Édition du 13 Juin 2015

Scandale de la FIFA: un cas d'école en gouvernance


Édition du 13 Juin 2015

Par Robert Dutton

«Je ne peux pas surveiller tout le monde, tout le temps. Si quelqu'un veut mal agir, il cherchera aussi à le cacher.»

C'est ainsi que Joseph (Sepp) Blatter, qui vient de démissionner de son poste de président de la FIFA, s'est dégagé de toute responsabilité face aux nombreuses accusations de corruption rendues publiques depuis le 27 mai dernier contre de hauts dirigeants de la FIFA et ceux de fédérations régionales associées.

Je ne suis pas particulièrement amateur de soccer. Mais cette petite phrase de M. Blatter m'a néanmoins interpelé, parce que je m'intéresse à la gouvernance et à l'éthique au sein des organisations. Et parce que j'ai été pendant des années dirigeant d'une entreprise qui, toutes proportions gardées, avait des budgets de commandite sportive conséquents.

Une fois digéré le sentiment d'indignation devant les allégations de corruption «endémique et systémique», couvrant «au moins deux générations», formulées par le procureur général des États-Unis au sujet de la FIFA, la question qui se pose naturellement est la suivante : qui doit répondre d'une telle situation ?

Au moment de mettre sous presse, aucune accusation n'avait été déposée contre M. Blatter, et il est bien possible qu'il n'y en ait aucune. Accordons-lui le bénéfice du doute. Mais est-ce que sa non-culpabilité criminelle l'exonère de toute responsabilité, lui qui est cadre de la FIFA depuis 40 ans, dont 17 à titre de président ?

Aucun président d'une multinationale ne peut savoir ce que fait «tout le monde, tout le temps» dans son organisation. C'est pour ça qu'existent des systèmes de contrôle et de gouvernance. Mais le principal dirigeant doit s'assurer que règnent, dans son organisation, les «trois C» de la gouvernance éthique : clarté des valeurs, contrôles adéquats et culture de l'éthique.

Dans le cas de la FIFA, la corruption «endémique» concernerait l'organisation de la Coupe du monde de football. Celle qui a eu lieu au Brésil en 2014 a représenté à elle seule 84 % des revenus de la FIFA sur le cycle 2011-2014. Que la corruption ait existé à l'échelle alléguée par le procureur général des États-Unis témoigne d'un échec colossal en matière de valeurs, de contrôles et de culture - le coeur même de la responsabilité d'un président.

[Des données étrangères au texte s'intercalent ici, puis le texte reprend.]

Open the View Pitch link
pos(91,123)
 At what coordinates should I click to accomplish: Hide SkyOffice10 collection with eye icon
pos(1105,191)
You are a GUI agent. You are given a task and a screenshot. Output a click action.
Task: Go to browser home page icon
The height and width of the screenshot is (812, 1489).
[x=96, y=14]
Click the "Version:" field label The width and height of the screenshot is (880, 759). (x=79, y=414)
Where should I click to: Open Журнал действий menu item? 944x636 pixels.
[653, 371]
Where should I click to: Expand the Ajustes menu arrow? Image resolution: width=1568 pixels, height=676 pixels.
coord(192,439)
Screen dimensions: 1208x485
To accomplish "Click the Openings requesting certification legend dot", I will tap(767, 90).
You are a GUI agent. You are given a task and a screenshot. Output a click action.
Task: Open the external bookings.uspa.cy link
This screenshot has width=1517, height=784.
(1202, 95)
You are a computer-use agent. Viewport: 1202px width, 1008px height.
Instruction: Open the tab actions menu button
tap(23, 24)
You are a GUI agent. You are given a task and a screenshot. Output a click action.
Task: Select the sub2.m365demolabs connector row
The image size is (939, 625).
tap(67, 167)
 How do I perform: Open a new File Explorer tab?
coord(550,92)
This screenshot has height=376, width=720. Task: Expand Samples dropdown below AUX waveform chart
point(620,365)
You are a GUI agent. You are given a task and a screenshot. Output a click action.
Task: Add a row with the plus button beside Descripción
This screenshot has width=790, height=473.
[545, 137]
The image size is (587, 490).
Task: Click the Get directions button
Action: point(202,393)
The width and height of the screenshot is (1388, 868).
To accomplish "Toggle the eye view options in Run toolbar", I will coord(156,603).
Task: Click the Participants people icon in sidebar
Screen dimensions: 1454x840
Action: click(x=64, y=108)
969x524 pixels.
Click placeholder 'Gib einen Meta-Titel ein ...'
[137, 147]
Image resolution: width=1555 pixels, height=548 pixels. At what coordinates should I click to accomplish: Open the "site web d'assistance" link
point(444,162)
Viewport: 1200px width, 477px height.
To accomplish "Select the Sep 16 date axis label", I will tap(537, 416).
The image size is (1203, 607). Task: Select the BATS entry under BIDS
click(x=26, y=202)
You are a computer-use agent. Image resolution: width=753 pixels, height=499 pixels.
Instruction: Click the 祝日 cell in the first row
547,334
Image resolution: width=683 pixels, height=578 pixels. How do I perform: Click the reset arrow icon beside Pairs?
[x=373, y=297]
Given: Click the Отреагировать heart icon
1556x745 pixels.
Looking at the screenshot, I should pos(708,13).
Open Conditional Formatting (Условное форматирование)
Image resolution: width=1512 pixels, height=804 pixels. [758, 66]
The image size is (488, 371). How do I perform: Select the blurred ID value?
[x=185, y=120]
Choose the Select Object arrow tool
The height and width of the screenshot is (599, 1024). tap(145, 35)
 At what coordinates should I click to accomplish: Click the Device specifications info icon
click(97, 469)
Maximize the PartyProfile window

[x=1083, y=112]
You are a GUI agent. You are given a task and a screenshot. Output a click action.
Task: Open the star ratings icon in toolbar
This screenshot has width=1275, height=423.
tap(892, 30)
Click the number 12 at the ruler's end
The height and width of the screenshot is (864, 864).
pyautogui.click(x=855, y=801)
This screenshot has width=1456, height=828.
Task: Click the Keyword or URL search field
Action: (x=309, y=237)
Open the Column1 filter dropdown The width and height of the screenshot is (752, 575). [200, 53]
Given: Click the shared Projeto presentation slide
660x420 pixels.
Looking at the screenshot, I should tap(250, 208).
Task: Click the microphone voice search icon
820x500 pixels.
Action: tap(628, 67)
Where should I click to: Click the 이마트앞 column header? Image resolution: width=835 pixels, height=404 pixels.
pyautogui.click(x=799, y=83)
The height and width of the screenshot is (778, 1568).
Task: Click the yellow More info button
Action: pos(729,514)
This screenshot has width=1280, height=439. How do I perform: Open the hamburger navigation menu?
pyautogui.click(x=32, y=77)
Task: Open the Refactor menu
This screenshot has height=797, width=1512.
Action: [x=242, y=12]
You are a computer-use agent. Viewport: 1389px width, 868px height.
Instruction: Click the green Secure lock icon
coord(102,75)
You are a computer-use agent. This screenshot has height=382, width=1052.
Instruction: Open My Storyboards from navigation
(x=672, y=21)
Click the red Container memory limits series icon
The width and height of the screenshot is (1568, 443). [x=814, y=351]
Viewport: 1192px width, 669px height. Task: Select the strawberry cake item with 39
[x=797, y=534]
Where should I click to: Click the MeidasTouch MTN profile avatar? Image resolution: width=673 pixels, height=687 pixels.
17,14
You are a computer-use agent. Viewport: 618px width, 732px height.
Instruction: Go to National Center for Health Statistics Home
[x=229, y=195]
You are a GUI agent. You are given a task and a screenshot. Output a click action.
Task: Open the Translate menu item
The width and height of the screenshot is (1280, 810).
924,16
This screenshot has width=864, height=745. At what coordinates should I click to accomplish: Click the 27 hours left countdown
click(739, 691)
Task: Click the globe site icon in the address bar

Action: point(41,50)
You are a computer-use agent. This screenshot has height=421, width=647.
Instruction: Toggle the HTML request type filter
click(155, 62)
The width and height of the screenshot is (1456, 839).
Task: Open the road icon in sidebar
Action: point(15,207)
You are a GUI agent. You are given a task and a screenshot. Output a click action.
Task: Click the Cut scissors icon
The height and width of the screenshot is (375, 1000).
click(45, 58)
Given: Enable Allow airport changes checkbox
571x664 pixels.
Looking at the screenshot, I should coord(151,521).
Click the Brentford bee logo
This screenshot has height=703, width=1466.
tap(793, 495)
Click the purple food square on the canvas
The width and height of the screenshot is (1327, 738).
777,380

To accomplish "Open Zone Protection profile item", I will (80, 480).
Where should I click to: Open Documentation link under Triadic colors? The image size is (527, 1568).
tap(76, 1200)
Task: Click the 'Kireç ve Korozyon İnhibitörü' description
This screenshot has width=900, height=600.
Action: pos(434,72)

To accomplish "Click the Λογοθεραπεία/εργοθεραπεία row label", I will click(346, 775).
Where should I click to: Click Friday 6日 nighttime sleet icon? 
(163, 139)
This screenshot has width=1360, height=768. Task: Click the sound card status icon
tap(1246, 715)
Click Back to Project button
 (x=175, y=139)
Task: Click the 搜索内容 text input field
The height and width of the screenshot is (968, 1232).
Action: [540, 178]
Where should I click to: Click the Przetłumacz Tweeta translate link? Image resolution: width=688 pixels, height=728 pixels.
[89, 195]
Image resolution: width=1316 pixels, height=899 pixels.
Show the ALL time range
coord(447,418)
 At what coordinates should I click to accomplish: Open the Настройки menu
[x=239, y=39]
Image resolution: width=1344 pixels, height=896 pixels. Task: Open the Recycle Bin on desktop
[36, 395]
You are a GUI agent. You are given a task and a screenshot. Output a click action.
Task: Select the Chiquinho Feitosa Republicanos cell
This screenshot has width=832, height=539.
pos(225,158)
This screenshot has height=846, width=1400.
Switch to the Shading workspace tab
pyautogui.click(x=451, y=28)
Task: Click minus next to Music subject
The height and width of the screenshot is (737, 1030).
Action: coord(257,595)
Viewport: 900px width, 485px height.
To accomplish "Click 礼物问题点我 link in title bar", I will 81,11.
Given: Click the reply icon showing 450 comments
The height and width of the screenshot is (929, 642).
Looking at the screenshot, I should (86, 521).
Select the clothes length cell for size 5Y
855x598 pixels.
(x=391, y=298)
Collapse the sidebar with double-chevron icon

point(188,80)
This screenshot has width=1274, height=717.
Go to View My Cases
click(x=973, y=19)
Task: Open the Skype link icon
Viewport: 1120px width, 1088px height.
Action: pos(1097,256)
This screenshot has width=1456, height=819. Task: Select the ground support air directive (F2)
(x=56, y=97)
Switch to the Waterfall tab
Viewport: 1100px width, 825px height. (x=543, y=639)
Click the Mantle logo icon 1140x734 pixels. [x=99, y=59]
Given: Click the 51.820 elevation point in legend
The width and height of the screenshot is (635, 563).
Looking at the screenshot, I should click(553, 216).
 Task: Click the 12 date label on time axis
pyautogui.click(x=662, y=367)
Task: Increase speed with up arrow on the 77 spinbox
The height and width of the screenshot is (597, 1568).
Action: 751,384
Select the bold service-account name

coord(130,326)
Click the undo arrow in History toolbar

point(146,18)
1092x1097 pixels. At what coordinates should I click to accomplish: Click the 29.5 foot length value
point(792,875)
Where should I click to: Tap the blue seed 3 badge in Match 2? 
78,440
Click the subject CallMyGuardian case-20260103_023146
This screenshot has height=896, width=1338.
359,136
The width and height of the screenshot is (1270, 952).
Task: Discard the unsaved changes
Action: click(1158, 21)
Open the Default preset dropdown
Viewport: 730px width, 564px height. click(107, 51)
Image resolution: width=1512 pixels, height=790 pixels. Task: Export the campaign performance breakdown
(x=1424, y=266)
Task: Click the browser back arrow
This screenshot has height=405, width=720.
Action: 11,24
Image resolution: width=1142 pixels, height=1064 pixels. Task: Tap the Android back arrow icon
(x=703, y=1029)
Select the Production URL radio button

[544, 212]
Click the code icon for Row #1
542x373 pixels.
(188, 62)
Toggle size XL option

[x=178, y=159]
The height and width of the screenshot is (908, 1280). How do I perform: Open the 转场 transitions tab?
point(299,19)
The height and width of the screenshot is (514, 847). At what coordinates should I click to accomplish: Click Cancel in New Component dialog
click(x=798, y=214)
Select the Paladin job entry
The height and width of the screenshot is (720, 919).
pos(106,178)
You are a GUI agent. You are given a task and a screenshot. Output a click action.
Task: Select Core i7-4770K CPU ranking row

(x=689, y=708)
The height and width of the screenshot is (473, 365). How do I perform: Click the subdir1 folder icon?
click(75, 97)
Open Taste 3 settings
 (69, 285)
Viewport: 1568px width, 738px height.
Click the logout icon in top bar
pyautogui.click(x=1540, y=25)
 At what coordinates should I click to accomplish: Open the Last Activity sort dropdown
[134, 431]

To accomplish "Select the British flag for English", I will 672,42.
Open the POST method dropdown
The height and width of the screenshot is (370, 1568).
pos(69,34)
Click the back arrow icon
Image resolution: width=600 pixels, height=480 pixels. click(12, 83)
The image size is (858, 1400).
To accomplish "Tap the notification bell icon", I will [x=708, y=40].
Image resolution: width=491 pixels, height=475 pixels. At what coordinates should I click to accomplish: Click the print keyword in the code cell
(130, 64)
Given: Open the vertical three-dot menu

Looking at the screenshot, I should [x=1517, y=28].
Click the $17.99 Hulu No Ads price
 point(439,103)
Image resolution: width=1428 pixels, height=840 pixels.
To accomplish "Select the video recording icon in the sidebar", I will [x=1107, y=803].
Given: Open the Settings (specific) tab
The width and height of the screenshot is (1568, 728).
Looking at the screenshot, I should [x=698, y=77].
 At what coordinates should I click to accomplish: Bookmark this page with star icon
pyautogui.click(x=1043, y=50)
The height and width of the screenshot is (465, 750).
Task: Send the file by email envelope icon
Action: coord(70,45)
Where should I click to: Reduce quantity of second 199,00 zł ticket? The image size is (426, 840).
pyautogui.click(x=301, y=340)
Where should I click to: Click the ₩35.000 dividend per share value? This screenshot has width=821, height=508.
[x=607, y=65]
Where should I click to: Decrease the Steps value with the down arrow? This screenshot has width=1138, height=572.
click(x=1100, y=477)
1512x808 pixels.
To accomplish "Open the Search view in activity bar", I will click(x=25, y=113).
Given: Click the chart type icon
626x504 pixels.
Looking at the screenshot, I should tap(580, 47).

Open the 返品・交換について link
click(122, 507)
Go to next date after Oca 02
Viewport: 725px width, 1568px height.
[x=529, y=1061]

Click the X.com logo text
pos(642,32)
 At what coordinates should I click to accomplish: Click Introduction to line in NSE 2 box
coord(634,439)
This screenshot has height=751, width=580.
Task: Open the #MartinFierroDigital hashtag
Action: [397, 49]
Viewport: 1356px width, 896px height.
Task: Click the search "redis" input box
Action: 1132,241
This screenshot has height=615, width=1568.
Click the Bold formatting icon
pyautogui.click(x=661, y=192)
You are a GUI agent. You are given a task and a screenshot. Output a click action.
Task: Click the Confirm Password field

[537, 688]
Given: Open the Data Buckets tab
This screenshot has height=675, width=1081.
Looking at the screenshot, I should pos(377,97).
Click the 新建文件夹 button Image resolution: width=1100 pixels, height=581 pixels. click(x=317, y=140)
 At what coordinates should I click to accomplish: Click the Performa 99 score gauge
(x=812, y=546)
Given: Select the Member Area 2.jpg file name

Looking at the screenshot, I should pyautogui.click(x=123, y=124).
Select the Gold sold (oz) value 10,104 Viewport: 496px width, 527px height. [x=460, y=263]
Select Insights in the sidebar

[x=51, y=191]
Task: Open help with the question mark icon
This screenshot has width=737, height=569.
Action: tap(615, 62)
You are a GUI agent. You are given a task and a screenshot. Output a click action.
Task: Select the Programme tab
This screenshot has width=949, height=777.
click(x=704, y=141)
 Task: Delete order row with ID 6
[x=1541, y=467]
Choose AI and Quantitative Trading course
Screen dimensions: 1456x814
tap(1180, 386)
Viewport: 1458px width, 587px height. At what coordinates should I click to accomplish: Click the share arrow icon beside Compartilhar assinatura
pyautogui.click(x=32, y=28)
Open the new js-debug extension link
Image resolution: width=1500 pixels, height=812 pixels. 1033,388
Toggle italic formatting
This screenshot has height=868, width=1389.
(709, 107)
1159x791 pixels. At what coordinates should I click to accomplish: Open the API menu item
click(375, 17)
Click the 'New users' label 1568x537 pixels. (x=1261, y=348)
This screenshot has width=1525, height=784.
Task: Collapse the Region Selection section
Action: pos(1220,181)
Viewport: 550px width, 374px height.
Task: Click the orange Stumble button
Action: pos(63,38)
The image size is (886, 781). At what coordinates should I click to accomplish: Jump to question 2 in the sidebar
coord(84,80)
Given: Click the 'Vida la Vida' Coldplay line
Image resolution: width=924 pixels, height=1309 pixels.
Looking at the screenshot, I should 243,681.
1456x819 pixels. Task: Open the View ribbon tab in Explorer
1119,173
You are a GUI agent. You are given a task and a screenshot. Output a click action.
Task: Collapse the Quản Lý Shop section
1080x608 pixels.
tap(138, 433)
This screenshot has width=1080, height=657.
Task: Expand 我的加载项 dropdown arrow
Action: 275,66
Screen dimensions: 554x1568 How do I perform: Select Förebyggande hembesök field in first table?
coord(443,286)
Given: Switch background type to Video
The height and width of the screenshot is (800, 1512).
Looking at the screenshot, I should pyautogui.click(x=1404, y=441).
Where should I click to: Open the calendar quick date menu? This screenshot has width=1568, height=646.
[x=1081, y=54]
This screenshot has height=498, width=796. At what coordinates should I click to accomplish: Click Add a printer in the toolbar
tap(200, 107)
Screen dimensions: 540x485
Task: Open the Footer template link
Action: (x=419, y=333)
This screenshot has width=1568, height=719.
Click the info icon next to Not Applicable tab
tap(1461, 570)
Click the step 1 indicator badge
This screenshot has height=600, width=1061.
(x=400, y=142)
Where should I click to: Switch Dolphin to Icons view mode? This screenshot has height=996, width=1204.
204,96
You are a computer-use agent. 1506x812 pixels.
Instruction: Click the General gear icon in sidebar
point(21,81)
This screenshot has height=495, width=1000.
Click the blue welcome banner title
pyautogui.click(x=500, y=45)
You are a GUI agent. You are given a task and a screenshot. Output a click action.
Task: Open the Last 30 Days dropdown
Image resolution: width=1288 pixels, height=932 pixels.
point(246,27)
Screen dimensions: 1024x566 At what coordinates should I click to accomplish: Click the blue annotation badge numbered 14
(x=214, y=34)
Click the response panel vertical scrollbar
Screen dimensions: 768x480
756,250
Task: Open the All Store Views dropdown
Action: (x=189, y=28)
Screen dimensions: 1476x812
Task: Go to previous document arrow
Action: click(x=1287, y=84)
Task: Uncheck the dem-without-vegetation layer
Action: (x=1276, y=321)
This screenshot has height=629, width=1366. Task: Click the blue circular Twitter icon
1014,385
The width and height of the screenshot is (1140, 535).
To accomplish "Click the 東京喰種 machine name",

Présumant que M. Blatter n'est coupable d'aucun crime, il doit toutefois répondre de cet échec. Pourtant, son départ ne suffira pas à assainir les moeurs et la culture de l'organisation. Il faudra une refonte en profondeur de tous les systèmes de gouvernance. Dans un organisme essentiellement politique, où 209 fédérations nationales jouissent d'un droit de vote égal, il faudra des mois, voire des années, d'efforts déterminés pour y arriver. Et, sans doute, une impulsion externe.